Well into the early morning hours of Friday, the 46th Assembly District primary race between Democrats Mathlyde Frontus and Ethan Lustig-Elgrably was too close to call.

As of press time, the unofficial election results show Frontus with a narrow 70 vote lead with 3,060 votes, or 40.68 percent of the vote, against Lustig-Elgrably’s 2,990 votes, of 39.75 percent of the vote.

Despite being anxious for the results of the election, Frontus was in high spirits at her results party at an Applebee’s in Coney Island. She said she is satisfied with how her campaign went and is looking forward to seeing how the voters decided.

Mathylde Frontus
Ethan Lustig-Elgrably

“I’m here tonight at Applebee’s tonight with my friends and supporters and I am so excited, the mood in the room is so powerful, we’ve got the people of Coney Island here, we’ve got the people of Bay Ridge here. We are all waiting here for the election results, but from the bottom of my heart, it doesn’t even matter if we win or lose. Just look how far we came, the work we did,” Frontus said.

Lustig-Elgrably was also anxiously awaiting the results at his results party at Tom’s Coney Island, just a few feet away from Frontus’s party. Lustig-Elgrably had a more confident take on his place in the race.

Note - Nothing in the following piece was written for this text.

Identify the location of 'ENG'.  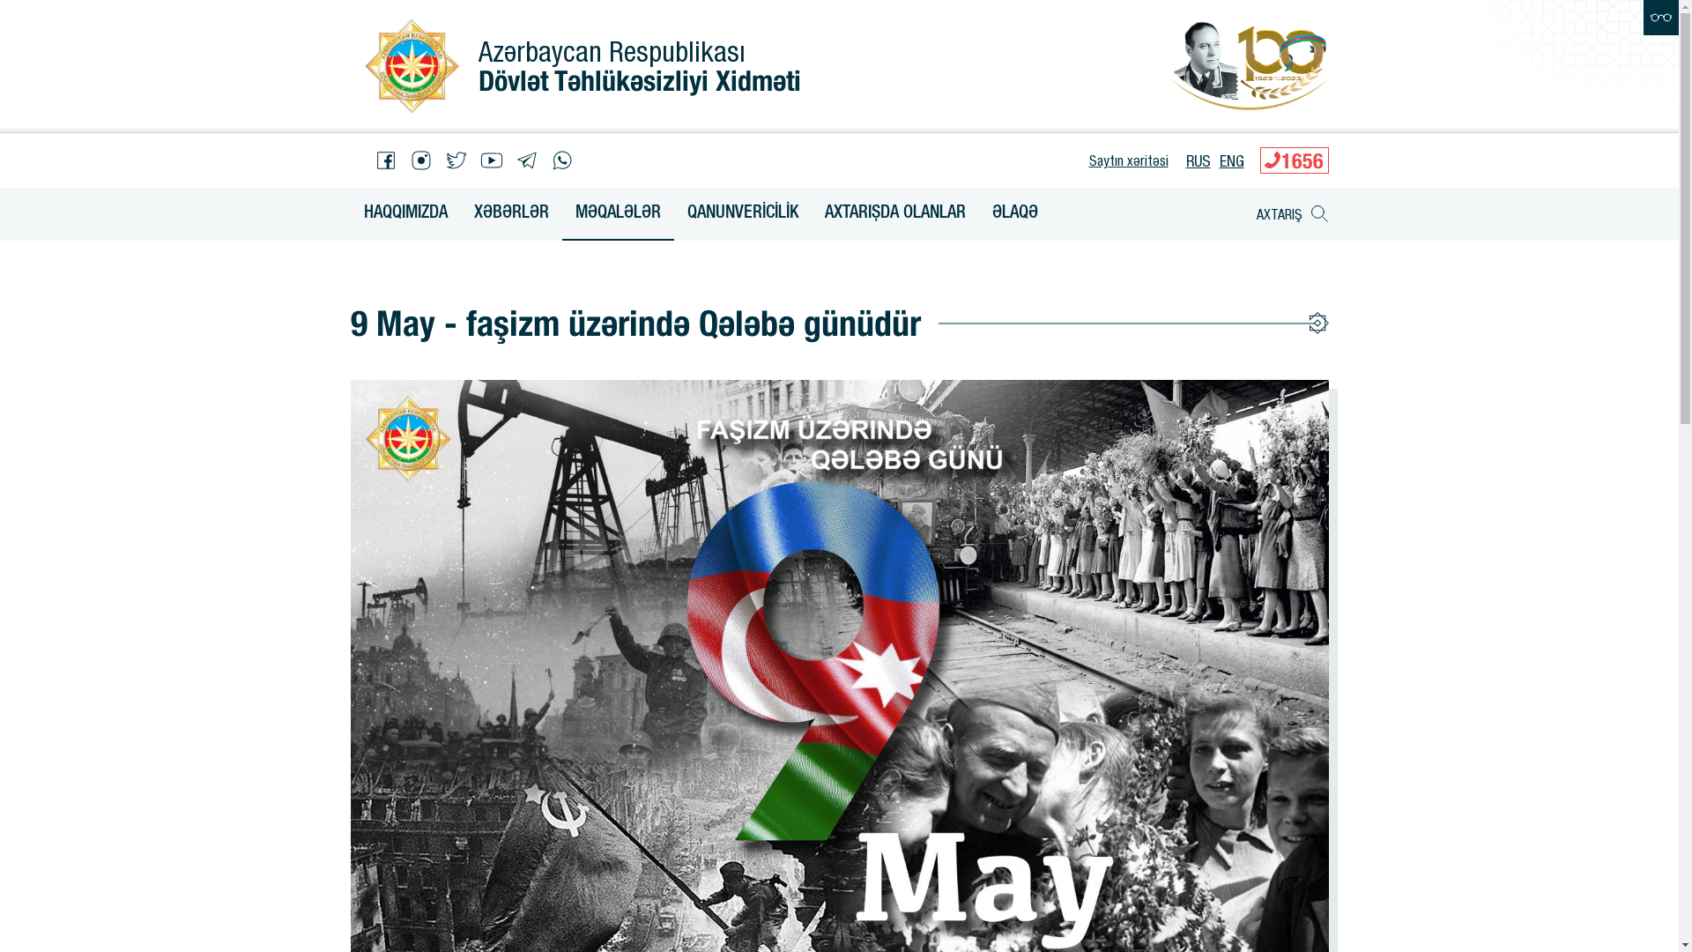
(1230, 160).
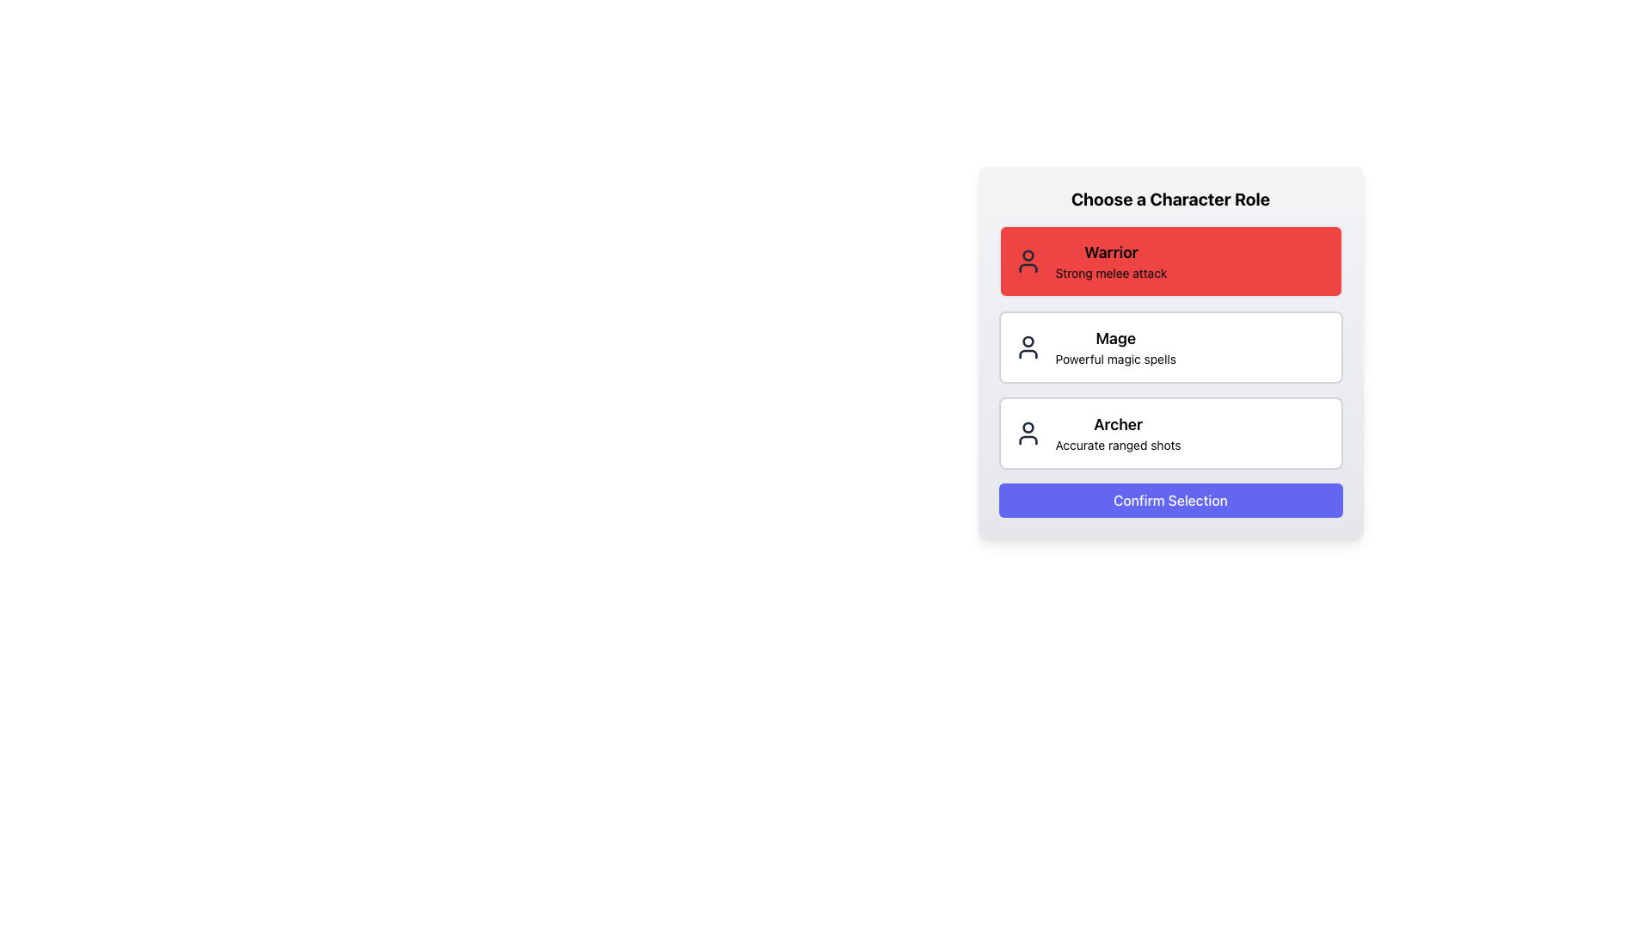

“It is clear that this election is too close to call tonight with so many absentee and affidavit ballots left to be counted. The most important thing now is to make sure that every vote is counted. I am proud of the work of my campaign and am confident that we will be victorious after all of the votes are tallied.”

The race was centered around the two democratic candidates battling over housing. Lustig-Elgrably had a significant advantage in money raised between the two candidates. Frontus’s gained a strong following through grassroots efforts.

The district includes Coney Island, Bay Ridge, Dyker Heights and a portion of Brighton Beach.

The eventual winner will take on Republican Steve Saperstein in the Nov. 6 general election.